The show aims to give audiences a more in-depth look into J. Edgar Hoover and his closeted homosexuality within the context of the political theatrics of the 1960s and our current political climate. The primary focus of the show, however, is Hoover's political quest to remain in the closet and in power. Memento Homo allows its audience to see Hoover as a human being and sympathize with his struggle without agreeing with him or even believing he is a good person. In the show there is no real good guy, and it leaves the audience dealing with a bleak ending and no real semblance of a happy one, either. The show also asks its audience to think about to what extent they blame Hoover and the society that shaped him.

Knievel and Wingard stressed that in no way are they trying to defend any of Hoover's actions or stances in the show.

“Something that we're really concerned about is that people might think we're trying to defend Hoover,” Knievel said. “What we're trying to do is analyze Hoover in his political context and in the context of the society which he was trying to keep his power in. In no way are we trying to discount the [Hoover’s] victims or the experiences they had to go through.”

With this show, Knievel and Wingard hope to ignite a conversation within our current society. Wingard stated, “Everything is so polarized right now and politicians are working off of our fears.”

Knievel commented: “We really want to connect people who disagree. It's like with the anti-vax movement — we all don't agree with them. But the problem with our political theater is that people don't stop and try to understand those who they disagree with. If we can meet them where they are, one of two things are likely to happen. They will either be more likely to listen to us and our positions, or you might just change your mind.”

Another theme within the show is the political use of fear and prejudice, which is exemplified by the line in the show, “Politics use people's prejudices to strengthen their own power.” This line connects the political setting of the 1960s in “Memento Homo” with politics now.

Knievel was first inspired to write the show after researching Hoover for a presentation for a club he was in. Hoover interested Knievel even after the presentation, so he kept researching.

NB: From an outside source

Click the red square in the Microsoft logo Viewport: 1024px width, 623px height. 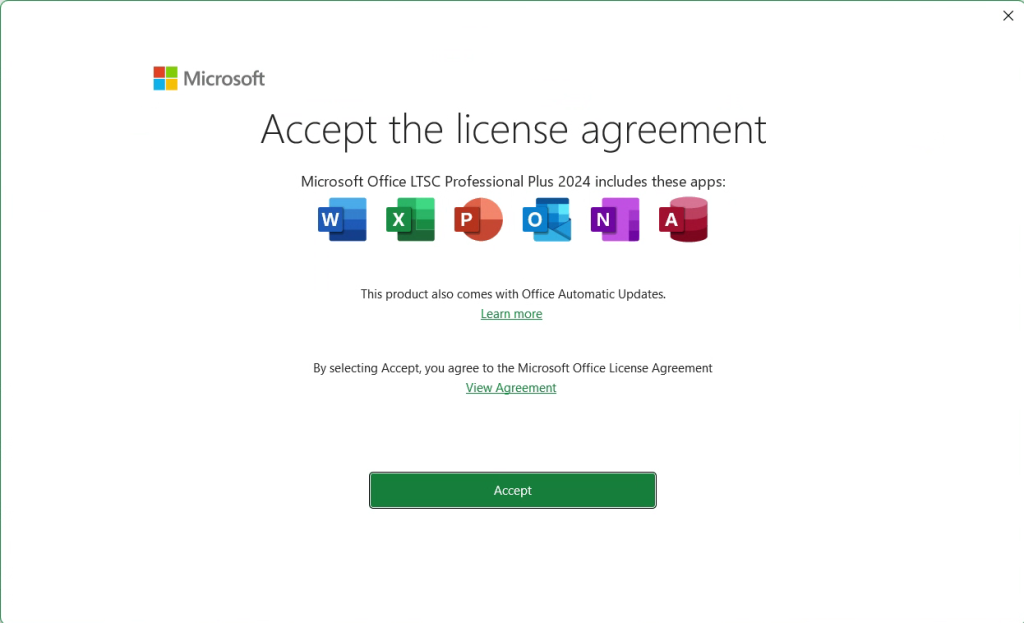(160, 72)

“What I found interesting was that people talk about his various politics and scandals, but it seems like no one talks about his sexuality,” Knievel stated. Although Knievel's opinion on Hoover has fluctuated, he finds himself somewhat sympathetic toward Hoover: “I sometimes wonder if I didn't come out of the closet, would I have ended up like him? I think that if he had come out of the closet, he would have definitely lost his power, but I think he would have kept some of his morality.” Knievel also remarked that this show can be read as a cautionary tale for both those in the closet and a society that mirrors the one that kept him there.

“The story is about other people, but that does not mean we are not a part of the story,” he said. “Many minorities are still oppressed. So when you're watching, watch for you and the people who play a part in that oppression too.”

The show premieres on March 27 and will be showing through March 31 at Communication Studies Black Box in GAB 321. Tickets can be reserved starting March 18 with a $5 donation at GAB 309.

Header image courtesy of Seth Knievel.

Header by Kylie Phillips.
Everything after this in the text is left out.